TASK GOAL: Line by line, output everything from the one that contains "is (1066, 521)." through the end of the material below, exactly as written and with no pictures.

[DATA TO EXAMINE Boundary: Start]

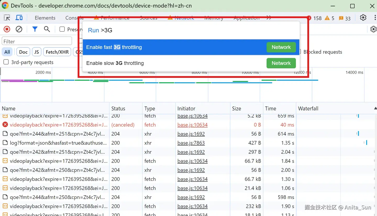Viewport: 377px width, 216px height.
Task: Open DevTools settings
Action: (x=363, y=18)
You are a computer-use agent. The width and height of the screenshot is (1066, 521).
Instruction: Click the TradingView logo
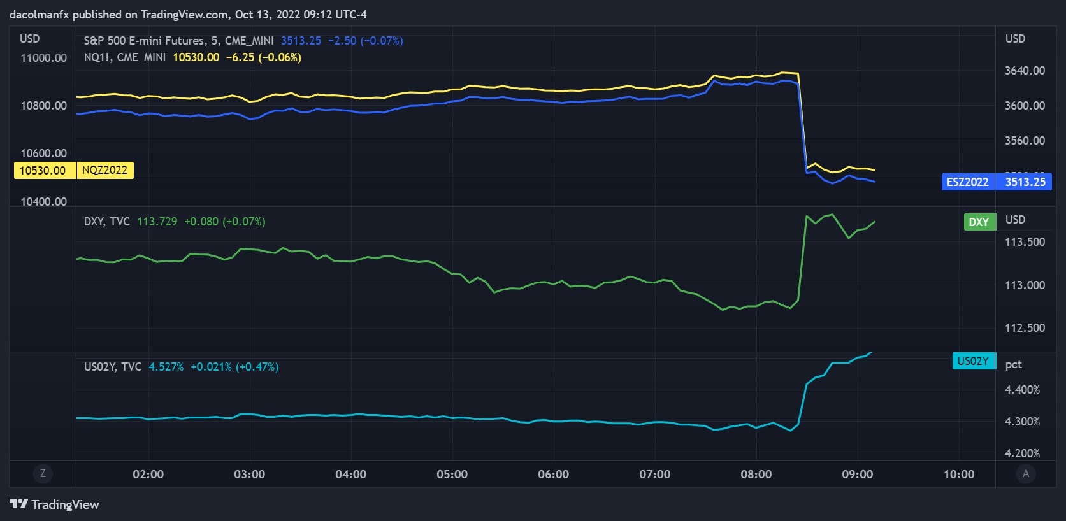pos(54,504)
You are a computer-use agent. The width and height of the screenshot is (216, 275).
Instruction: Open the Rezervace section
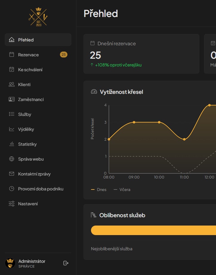[x=28, y=55]
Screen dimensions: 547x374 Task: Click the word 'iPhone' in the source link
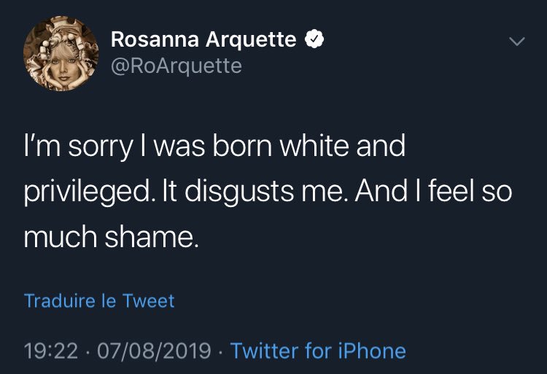372,351
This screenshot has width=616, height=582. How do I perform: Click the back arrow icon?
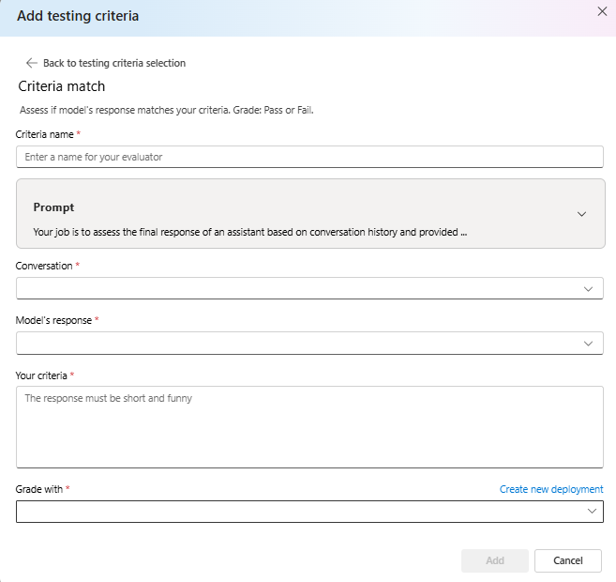coord(31,63)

[DATA TO EXAMINE Boundary: End]

RESPONSE BELOW:
You are a computer-use agent. The width and height of the screenshot is (1066, 521).
Instruction: Click the TradingView logo
pos(54,504)
You are a computer-use agent. The width and height of the screenshot is (216, 275).
Instruction: Open the Rezervace section
[x=28, y=55]
Screen dimensions: 547x374 Task: Click the word 'iPhone' in the source link
372,351
This screenshot has width=616, height=582. How do I perform: Click the back arrow icon?
coord(31,63)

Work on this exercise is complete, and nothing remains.